→ Textausschnitt
**********

Atalanta: Grundlagen der Verantwortlichkeiten
Atalanta: Grundlagen der Verantwortlichkeiten
Bevor ich meinen Blick von der Einsatzlage abwende, lassen Sie mich auch ein paar kritische, aber notwendige Anmerkungen zum Einsatz Atalanta hinzufügen. Notwendig deshalb, weil Presseartikel, Leserbriefe, Blogs u.a. Sachverhalte unpräzise, zum Teil auch verfälschend darstellen und dem Fachkundigen verraten, dass oft Nichtwissen die Wurzel des Übels ist. Dies birgt die Gefahr in sich, dass die Professionalität des handelnden Kommandanten, der Hubschrauberbesatzungen, der Marineschutzkräfte oder der Marine selbst in Zweifel gezogen wird. Dem gilt es entschieden entgegen zu treten.
Das Bundestagsmandat fußt u.a. auf den relevanten UN-Resolutionen und den Entscheidungen der EU, es spiegelt auch die deutsche Einflussnahme auf das Concept of Operations (CONOPS) des OHQ Northwood wider.
Vor allem aber reflektiert es in seinen Durchführungsbestimmungen und gedachten Handlungsabläufen den mühsam errungenen Kompromiss zwischen den beteiligten bundesdeutschen Ministerien: Auswärtiges Amt, Innen‑, Justiz- und Verteidigungsministerium.
Der Schutz des »World Food Programme« auf See hat Vorrang in dieser militärischen Operation, es folgen Schiffe mit europäischer Flagge und erst danach andere Fahrzeuge. Es wird fein unterschieden zwischen »Festsetzen« und »Verhaften« von Piraten. Denn festsetzen von Piraten folgt den Regeln des Völkerrechts und hat kein einschränkendes Zeitfenster. Festnehmen jedoch bedingt das Interesse und den Willen unseres Staates, den/die dringend verdächtigen Piraten der Strafverfolgung zuzuführen und hat den Regeln der Strafprozessordnung zu folgen. Darüber zu befinden, ob ein Strafverfolgungsinteresse des Bundes besteht, ist zunächst und ausschließlich eine ministerielle Aufgabe.

**********

→ Vorliegende Einträge
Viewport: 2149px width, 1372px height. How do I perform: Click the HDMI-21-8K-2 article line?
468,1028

**********

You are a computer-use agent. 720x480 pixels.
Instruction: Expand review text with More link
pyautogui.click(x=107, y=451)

**********

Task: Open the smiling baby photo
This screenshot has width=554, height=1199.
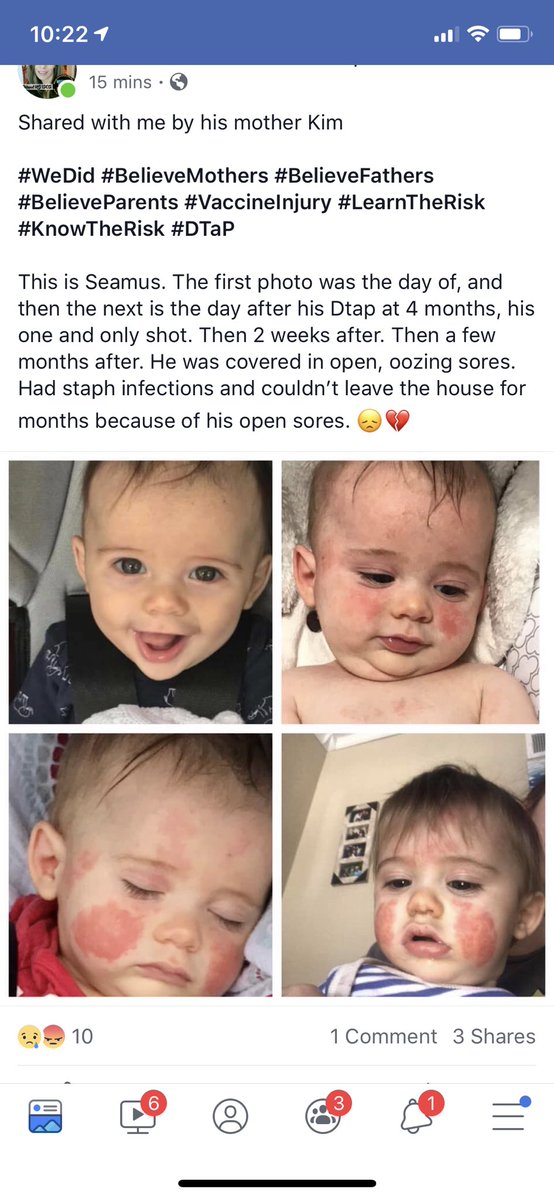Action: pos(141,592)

**********

→ Aufgabe 1
Aktualisieren Sie im Textausschnitt zu Atalanta die Passage von "Das Bundestagsmandat fußt" bis einschließlich "OHQ Northwood wider.": Geben Sie sie wieder und setzen Sie dabei "Parlamentsmandat" an die Stelle von "Bundestagsmandat".
→ Aufgabe 2
Übertragen Sie den folgenden Satz aus dem Textausschnitt zu Atalanta ins Englische: "Der Schutz des »World Food Programme« auf See hat Vorrang in dieser militärischen Operation, es folgen Schiffe mit europäischer Flagge und erst danach andere Fahrzeuge."

→ Antwort 1
Das Parlamentsmandat fußt u.a. auf den relevanten UN-Resolutionen und den Entscheidungen der EU, es spiegelt auch die deutsche Einflussnahme auf das Concept of Operations (CONOPS) des OHQ Northwood wider.

→ Antwort 2
The protection of the »World Food Programme« at sea has priority in this military operation, followed by ships flying a European flag and only after that by other vessels.